» **WORK TO BE COMPLETED**:
Would you retype the lines from the one that holds "The width and" to the final line of the entries below, both ends included and exactly as written, but without pictures?

» **MATERIAL TO PROCESS**:
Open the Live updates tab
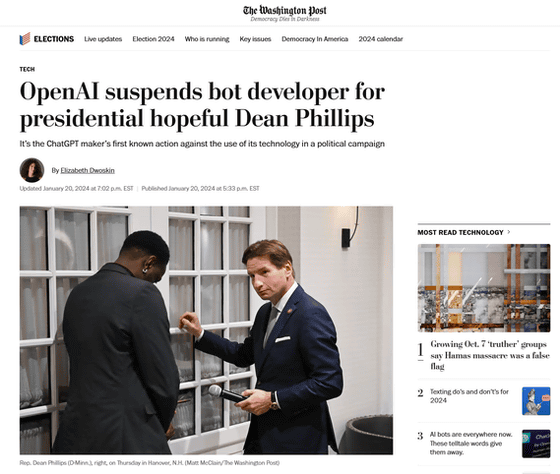The height and width of the screenshot is (474, 560). (103, 39)
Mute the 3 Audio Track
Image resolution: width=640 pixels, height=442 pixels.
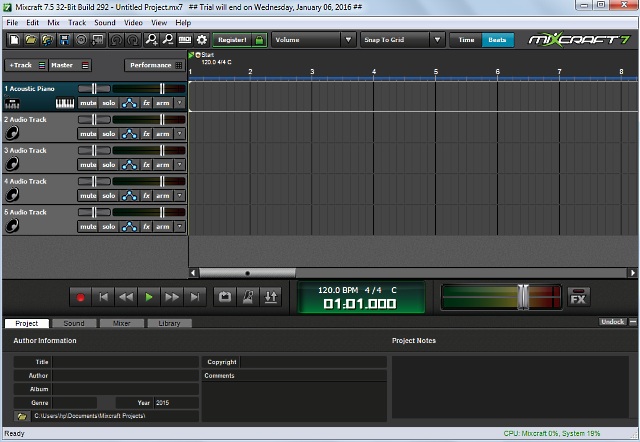click(x=88, y=165)
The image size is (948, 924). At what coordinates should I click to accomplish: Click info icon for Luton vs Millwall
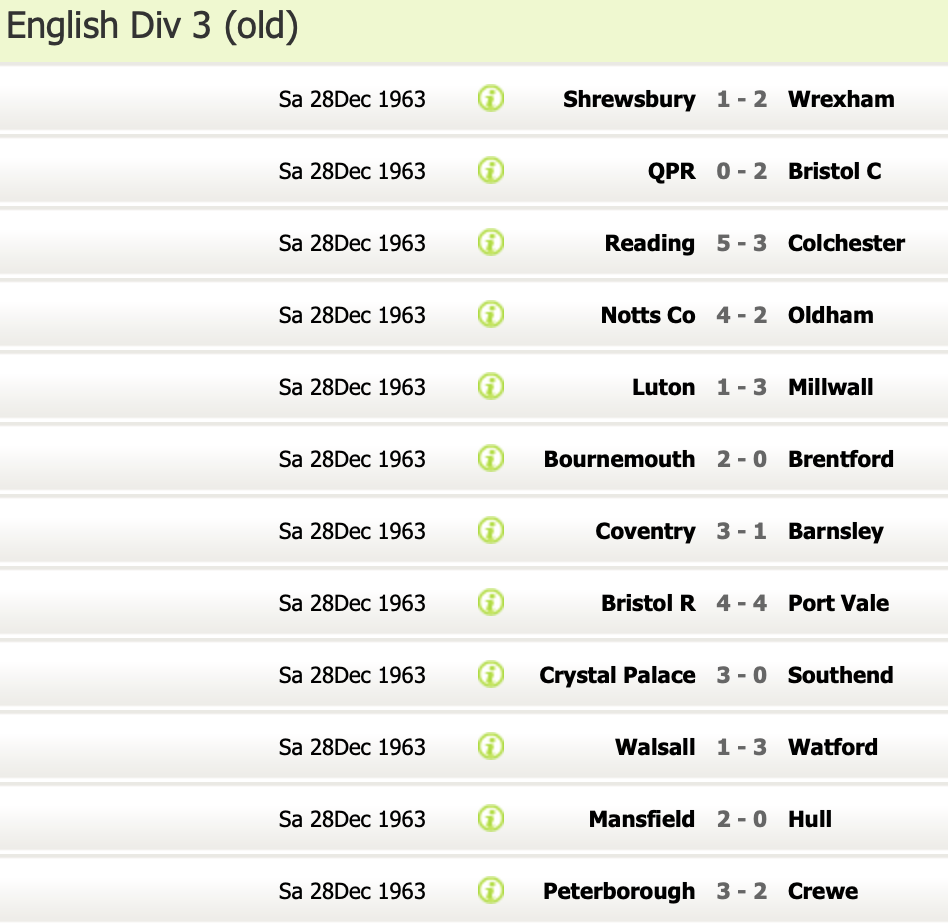(x=490, y=387)
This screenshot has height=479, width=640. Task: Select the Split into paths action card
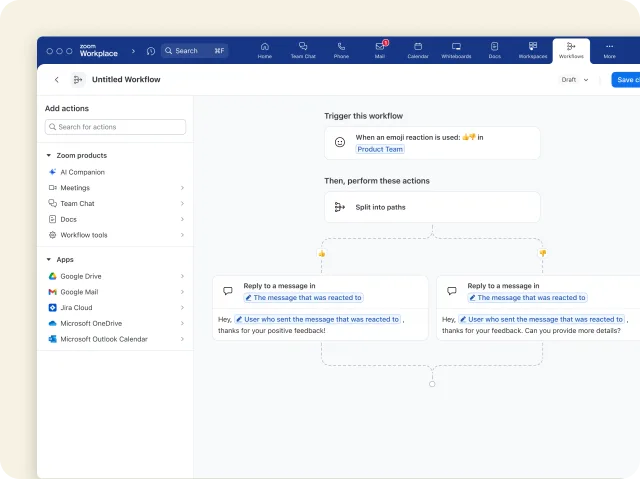(x=432, y=207)
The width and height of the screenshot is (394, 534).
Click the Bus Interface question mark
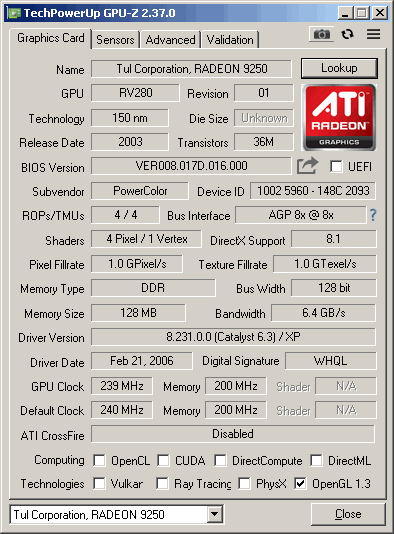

» **SOLUTION TO THIS TASK**:
The width and height of the screenshot is (394, 534).
Click the Bus Interface question mark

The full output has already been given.